## Texto extraído
------------------------------------------------------------
Antes de cumplir los veinte años, su talento llegó a oídos de Barthélemy Mémé Guérini, un célebre gánster de la ciudad, quien, deseoso de inmortalizar a su madre en un retrato, le hizo a Ribes el que sería su primer pedido. A comienzos de los años ochenta conoció a Henri Guillard, gran acumulador de anécdotas y detalles sobre la vida y obra de los pintores. Bajo su atenta mirada, Ribes realizó su primera imitación: la de una obra del pintor francés surrealista Marc Chagall, que logró vender a Leon Amiel, un célebre marchante neoyorquino y cómplice de Guillard. Así ingresó a la selecta academia de los grandes falsificadores, aunque pronto reivindicó una forma propia de creación: no hacía copias exactas de cuadros, sino que agregaba obras nuevas a series ya existentes añadiendo, por ejemplo, pequeñas modificaciones de perspectiva o uno que otro personaje. Para evitar ser detectado ponía sumo cuidado en las telas, los pigmentos escogidos y, en algunos casos, conseguía falsos documentos que atestiguaban la supuesta originalidad de las obras. Al finalizarlas, destruía todos los materiales utilizados para borrar cualquier huella que pudiera delatarlo.
------------------------------------------------------------
## Filas
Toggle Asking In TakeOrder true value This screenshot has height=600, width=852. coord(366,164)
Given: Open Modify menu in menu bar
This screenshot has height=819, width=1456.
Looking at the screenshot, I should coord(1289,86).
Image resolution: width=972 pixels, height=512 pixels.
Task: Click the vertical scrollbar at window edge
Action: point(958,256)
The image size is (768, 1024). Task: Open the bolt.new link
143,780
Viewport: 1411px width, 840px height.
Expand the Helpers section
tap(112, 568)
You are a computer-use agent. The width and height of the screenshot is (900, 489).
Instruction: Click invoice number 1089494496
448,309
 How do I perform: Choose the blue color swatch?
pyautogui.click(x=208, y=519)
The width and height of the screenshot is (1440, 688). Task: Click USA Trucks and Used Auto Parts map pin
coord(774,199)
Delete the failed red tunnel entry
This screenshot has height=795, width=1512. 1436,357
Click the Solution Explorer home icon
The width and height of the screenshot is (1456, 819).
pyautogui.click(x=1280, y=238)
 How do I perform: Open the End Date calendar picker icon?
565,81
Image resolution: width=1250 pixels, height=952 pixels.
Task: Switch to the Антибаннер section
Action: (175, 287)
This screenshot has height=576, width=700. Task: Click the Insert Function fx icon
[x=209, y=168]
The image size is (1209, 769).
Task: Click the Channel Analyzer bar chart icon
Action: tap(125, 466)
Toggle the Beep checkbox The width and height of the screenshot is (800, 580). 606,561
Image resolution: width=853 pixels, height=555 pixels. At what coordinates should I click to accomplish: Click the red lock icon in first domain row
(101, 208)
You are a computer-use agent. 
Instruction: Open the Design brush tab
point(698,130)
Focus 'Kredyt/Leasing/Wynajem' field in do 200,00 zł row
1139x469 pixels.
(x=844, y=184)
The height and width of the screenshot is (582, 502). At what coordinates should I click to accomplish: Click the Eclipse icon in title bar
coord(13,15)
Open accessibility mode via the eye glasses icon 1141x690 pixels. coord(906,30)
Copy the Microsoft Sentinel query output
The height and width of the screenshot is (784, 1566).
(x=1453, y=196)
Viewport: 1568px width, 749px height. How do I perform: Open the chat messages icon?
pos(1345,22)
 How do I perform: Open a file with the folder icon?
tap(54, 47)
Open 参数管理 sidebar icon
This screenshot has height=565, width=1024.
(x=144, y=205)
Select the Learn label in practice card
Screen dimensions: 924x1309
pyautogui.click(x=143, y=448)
------------------------------------------------------------
## Tareas
[1] Enumera todas las personas que nombra el texto extraído, sin contar a Ribes.
[2] Convierte a una lista JSON de cadenas el tramo del listado que abre con la línea que contiene "How do I perform: Open the End" y cierra con la que contiene "coord(13,15)". Pon una cadena por línea y omite las líneas vacías.

## Soluciones
[1] Barthélemy Mémé Guérini, Henri Guillard, Marc Chagall, Leon Amiel

[2]
[
  " How do I perform: Open the End Date calendar picker icon?",
  "565,81",
  "Image resolution: width=1250 pixels, height=952 pixels.",
  "Task: Switch to the Антибаннер section",
  "Action: (175, 287)",
  "This screenshot has height=576, width=700. Task: Click the Insert Function fx icon",
  "[x=209, y=168]",
  "The image size is (1209, 769).",
  "Task: Click the Channel Analyzer bar chart icon",
  "Action: tap(125, 466)",
  "Toggle the Beep checkbox The width and height of the screenshot is (800, 580). 606,561",
  "Image resolution: width=853 pixels, height=555 pixels. At what coordinates should I click to accomplish: Click the red lock icon in first domain row",
  "(101, 208)",
  "You are a computer-use agent. ",
  "Instruction: Open the Design brush tab",
  "point(698,130)",
  "Focus 'Kredyt/Leasing/Wynajem' field in do 200,00 zł row",
  "1139x469 pixels.",
  "(x=844, y=184)",
  "The height and width of the screenshot is (582, 502). At what coordinates should I click to accomplish: Click the Eclipse icon in title bar",
  "coord(13,15)"
]